As far as top investors for industrial assets in Poland are concerned, the market has been typically dominated by core German funds (such as DEKA, GLL) and US buyers (Invesco, Hines, Hillwood, CBRE GI). Since 2015 the spectrum of buyers has widened to include Asian sovereign wealth (Chinese CIC, Malaysian EPF, Singaporean GIC), investment management platforms (Korean Vestas Investment Management) and private wealth. More recently, in July 2018 South African Redefine (to date active in retail and office sectors) made its first acquisition in the industrial sector in Poland acquiring nine assets from Panattoni for about €200 million and announced plans to grow their industrial portfolio by a further €800 million.

Tomasz Buras, Managing Director and Head of Investment at Savills in Poland, adds: “A growing trend of cross-border investment flow from Asia into the industrial sector, especially from China, is visible globally. This increased activity in the logistics sector from Asian buyers may be a result of the strategic Chinese initiative “One Belt One Road” – a transportation corridor between Europe and China, which is a great opportunity for Poland.”

According to Savills, the warehouse and industrial market in Poland is experiencing its best period in history. Whilst new supply is arriving at a rapid pace, it is still not enough to satisfy even stronger demand. At the end of H1 2018 total stock of modern warehouse space in Poland stood at 14.2 million sqm, reflecting a significant growth of ca. 42 percent over the last two years. Gross demand in the first half of 2018 reached a record-breaking 2.2 million sqm, creating supporting conditions for some rental growth. Currently the highest rents are recorded in Warsaw’s in-town locations (€4.10 – 5.25 per sqm/month).
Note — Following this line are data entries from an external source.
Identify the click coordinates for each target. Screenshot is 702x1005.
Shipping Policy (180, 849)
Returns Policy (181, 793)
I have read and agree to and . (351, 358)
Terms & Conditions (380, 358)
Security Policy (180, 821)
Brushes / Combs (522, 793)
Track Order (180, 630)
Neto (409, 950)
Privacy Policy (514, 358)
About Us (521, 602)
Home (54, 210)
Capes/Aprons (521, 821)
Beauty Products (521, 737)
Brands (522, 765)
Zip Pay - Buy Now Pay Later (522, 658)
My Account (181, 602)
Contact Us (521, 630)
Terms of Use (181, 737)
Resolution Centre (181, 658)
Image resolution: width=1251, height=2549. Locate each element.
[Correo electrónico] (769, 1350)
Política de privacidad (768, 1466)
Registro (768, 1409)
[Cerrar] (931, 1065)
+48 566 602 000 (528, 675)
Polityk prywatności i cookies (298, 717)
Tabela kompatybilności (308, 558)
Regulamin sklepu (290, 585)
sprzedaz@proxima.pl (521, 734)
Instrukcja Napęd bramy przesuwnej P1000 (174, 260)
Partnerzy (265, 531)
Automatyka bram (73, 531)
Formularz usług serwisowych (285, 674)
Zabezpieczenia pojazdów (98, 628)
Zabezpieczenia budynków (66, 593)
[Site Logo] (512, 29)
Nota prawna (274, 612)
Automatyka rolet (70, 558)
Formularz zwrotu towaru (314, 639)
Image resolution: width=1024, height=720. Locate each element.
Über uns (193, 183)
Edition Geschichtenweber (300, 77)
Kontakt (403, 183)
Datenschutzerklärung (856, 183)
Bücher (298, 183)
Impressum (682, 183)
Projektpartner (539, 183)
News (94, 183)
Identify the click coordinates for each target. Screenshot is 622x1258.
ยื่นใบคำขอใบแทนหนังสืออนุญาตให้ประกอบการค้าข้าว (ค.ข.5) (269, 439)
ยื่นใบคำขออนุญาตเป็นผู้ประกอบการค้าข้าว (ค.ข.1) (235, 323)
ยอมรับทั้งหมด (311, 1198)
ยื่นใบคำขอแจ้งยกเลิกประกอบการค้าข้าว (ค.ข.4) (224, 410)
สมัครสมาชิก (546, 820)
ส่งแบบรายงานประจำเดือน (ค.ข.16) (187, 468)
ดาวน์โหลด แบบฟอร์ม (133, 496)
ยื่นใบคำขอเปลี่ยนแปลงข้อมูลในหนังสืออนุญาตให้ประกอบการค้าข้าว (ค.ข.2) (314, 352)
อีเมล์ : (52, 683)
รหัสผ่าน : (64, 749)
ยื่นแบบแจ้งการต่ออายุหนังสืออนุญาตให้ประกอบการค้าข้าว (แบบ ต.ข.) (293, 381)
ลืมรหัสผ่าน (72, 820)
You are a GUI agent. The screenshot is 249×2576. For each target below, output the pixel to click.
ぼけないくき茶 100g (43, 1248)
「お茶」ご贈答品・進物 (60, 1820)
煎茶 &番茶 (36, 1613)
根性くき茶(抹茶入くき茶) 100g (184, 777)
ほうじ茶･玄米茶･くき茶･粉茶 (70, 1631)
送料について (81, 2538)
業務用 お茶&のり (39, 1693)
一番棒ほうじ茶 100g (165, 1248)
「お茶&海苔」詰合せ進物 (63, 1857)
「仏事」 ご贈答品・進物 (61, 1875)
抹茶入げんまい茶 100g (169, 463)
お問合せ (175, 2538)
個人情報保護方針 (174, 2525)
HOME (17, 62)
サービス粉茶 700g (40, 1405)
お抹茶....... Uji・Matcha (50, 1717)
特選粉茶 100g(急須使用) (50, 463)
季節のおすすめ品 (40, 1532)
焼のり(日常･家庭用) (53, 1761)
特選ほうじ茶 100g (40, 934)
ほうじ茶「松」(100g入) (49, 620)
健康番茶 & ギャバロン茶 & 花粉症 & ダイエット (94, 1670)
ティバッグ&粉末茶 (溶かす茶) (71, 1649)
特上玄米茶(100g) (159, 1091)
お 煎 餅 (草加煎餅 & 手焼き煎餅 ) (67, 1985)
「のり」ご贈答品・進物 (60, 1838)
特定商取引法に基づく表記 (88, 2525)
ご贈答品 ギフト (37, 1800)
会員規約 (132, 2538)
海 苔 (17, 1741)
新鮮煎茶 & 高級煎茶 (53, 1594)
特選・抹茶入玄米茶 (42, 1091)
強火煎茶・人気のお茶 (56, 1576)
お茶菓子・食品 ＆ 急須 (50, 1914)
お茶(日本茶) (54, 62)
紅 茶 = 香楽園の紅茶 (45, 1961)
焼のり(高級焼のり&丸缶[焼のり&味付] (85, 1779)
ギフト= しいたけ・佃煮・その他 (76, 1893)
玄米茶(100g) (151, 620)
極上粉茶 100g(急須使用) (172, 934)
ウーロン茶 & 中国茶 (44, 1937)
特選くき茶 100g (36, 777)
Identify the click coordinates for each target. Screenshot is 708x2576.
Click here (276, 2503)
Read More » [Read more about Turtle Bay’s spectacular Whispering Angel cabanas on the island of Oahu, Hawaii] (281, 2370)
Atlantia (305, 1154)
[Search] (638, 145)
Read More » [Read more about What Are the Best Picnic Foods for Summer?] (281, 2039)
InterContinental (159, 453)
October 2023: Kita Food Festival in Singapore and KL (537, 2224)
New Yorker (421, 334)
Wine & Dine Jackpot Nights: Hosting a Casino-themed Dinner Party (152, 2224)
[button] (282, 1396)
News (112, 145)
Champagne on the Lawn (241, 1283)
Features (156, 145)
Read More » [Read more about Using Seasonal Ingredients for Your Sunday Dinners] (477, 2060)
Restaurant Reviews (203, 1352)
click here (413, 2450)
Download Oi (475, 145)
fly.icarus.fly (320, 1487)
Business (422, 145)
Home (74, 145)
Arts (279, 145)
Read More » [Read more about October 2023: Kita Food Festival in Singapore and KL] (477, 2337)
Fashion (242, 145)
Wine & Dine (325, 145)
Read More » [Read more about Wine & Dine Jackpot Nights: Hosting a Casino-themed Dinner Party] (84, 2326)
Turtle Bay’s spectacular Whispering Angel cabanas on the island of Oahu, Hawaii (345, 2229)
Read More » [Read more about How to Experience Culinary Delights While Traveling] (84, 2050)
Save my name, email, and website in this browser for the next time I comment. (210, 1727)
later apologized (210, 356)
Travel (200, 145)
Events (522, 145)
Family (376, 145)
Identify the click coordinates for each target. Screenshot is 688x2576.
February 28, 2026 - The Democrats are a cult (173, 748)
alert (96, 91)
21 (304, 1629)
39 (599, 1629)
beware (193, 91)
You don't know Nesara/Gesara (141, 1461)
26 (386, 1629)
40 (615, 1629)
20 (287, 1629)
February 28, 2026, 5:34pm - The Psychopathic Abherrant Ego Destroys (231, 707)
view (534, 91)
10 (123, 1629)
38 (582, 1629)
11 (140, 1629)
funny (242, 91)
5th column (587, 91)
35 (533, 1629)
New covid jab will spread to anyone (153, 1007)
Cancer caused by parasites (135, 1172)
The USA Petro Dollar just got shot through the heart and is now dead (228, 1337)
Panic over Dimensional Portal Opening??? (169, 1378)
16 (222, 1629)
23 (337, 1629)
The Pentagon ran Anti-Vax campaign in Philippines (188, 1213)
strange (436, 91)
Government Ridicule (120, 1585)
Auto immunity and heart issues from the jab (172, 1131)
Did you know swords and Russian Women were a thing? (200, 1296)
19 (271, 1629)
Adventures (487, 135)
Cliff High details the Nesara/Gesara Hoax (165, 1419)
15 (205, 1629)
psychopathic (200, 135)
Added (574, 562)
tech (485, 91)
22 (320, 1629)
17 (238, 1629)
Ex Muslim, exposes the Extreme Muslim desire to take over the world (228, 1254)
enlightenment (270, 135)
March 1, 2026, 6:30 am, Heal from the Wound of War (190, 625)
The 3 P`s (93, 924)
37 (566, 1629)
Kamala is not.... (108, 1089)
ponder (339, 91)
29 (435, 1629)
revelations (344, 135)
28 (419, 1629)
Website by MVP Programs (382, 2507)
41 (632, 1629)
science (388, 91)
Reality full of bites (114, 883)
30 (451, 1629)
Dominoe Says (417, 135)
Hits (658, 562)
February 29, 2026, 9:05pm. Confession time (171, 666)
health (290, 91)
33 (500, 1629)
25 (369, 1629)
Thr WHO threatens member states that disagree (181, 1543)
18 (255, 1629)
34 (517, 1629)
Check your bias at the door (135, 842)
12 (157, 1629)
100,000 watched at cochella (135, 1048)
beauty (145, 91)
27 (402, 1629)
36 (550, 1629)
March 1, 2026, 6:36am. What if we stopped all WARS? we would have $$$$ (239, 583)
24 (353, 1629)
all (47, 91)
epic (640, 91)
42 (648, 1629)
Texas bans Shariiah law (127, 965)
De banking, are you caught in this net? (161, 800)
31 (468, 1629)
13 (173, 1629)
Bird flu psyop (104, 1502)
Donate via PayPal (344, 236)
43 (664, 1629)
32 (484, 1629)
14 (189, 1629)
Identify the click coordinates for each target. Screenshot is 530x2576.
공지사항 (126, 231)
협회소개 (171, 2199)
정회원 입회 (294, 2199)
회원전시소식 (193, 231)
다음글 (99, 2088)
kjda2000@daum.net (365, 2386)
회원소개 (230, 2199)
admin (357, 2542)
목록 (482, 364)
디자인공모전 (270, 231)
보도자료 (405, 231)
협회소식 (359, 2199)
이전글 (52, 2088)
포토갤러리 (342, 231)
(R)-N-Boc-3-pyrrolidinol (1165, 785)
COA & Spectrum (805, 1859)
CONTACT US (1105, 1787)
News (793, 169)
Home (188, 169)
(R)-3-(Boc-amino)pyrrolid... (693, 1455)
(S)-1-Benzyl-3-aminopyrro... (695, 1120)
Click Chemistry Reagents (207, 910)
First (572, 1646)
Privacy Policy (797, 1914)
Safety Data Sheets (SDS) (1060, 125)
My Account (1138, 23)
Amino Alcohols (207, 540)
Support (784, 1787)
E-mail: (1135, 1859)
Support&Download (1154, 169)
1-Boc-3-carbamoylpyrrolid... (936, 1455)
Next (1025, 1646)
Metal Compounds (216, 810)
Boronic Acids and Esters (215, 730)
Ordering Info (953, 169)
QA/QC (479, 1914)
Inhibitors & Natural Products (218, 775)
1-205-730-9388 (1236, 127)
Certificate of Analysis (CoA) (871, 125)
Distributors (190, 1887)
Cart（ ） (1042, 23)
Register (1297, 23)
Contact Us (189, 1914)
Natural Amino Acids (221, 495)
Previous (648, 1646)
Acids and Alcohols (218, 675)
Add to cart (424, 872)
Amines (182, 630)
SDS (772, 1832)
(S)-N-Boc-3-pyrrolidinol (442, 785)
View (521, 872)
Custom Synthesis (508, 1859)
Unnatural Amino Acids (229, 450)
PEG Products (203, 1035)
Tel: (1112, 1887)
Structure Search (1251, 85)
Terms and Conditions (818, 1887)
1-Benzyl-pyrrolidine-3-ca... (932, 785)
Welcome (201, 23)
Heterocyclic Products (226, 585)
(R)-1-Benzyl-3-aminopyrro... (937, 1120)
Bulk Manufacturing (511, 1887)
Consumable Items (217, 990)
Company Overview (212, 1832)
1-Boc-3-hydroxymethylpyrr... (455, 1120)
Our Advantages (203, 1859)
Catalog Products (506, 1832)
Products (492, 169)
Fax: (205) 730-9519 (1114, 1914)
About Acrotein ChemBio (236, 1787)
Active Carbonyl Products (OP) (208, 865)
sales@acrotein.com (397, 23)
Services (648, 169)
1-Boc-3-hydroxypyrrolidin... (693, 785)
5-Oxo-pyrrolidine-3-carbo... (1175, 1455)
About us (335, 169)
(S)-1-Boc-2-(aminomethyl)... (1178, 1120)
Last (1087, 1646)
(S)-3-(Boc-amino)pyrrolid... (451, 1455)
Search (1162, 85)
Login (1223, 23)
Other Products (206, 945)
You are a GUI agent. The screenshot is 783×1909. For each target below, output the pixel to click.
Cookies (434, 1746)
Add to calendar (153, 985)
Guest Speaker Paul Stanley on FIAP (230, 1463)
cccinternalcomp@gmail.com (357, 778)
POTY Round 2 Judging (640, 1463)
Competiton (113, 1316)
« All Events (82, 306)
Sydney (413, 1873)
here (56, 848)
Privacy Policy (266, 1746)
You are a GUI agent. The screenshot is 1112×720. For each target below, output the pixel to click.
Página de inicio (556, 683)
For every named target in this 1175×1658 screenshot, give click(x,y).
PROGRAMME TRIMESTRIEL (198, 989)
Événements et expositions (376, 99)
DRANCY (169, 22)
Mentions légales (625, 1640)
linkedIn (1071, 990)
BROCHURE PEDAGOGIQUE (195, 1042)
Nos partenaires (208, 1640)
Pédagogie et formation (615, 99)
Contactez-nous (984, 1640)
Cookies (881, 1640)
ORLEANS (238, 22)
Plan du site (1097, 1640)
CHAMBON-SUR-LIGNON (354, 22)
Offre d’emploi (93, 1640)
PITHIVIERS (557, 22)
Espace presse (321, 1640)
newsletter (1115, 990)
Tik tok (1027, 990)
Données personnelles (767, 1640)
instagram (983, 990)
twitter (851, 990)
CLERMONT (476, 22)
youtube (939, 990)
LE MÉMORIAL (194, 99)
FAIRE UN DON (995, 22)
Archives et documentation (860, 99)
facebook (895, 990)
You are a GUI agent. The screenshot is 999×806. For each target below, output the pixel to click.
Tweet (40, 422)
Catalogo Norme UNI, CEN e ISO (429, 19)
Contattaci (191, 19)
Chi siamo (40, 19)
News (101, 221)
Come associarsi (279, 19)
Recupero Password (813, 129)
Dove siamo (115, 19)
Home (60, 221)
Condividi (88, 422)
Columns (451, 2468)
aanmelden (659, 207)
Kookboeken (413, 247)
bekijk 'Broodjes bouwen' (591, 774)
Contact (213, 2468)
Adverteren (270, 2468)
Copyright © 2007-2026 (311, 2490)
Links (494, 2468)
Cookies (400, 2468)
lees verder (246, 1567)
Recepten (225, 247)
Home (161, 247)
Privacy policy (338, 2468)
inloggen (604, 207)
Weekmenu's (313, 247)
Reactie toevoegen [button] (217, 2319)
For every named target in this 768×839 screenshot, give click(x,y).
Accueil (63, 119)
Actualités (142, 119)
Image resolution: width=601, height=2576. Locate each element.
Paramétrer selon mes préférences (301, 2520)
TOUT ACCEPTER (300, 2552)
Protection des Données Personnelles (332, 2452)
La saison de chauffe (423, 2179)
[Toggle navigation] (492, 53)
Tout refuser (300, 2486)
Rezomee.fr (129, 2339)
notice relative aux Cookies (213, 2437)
Prime warehouse yields in Poland have sharpened by approx. 25 bps year-on-year and range from approx. 5.15 percent for ultra-core single-let assets with long term leases let to such a strong covenant as Amazon, to approx. 6.40-6.75 percent for modern multi-let logistics parks located in major hubs across Poland.

The sector is clearly benefitting from the amounts of warehouse space required to service online shoppers. Forrester is forecasting that online retail across Europe will account for 14 percent of retail by 2022. Retail e-commerce sales in Poland is expected to exceed PLN 40 billion this year, reflecting a share of ca. 6 percent in total retail sales. The average annual growth rate of the e-commerce market in Poland since 2013 has been 15 percent p.a. Coupled with research from Prologis who estimate that each €1 billion of additional online sales generates around 235,000 sqm of new logistics demand, this translates to a need for extra 45 million sqm of warehouse space in Europe over the next five years.

There are also strong arguments for tenants to locate their logistics operations in Poland. The Polish network of highways and express roads has been dynamically growing. Until 2025 the road network is expected to grow to 2,000 km of highways and 5,500 km of express roads. Development costs are rising, but still are significantly lower in Poland than in western markets. Availability of workforce used to be one of Poland’s strongest assets in terms of occupiers’ perspective. This may be changing, as unemployment is now the third lowest among the EU countries (3.5 percent). Nevertheless, Poland is still competitive in terms of employment costs.

Tomasz Buras, Managing Director and Head of Investment at Savills in Poland, concludes: “Strong occupational industrial and warehouse market in Poland as well as rental growth prospects should be a magnet for investors looking for capital value growth in a highly competitive yield environment. While major European markets have already achieved maturity and suffer from shortages of the right product, investors seek markets that still offer some yield premium for similar assets and offer sufficient investment product. And this is exactly the environment for investing in Poland.”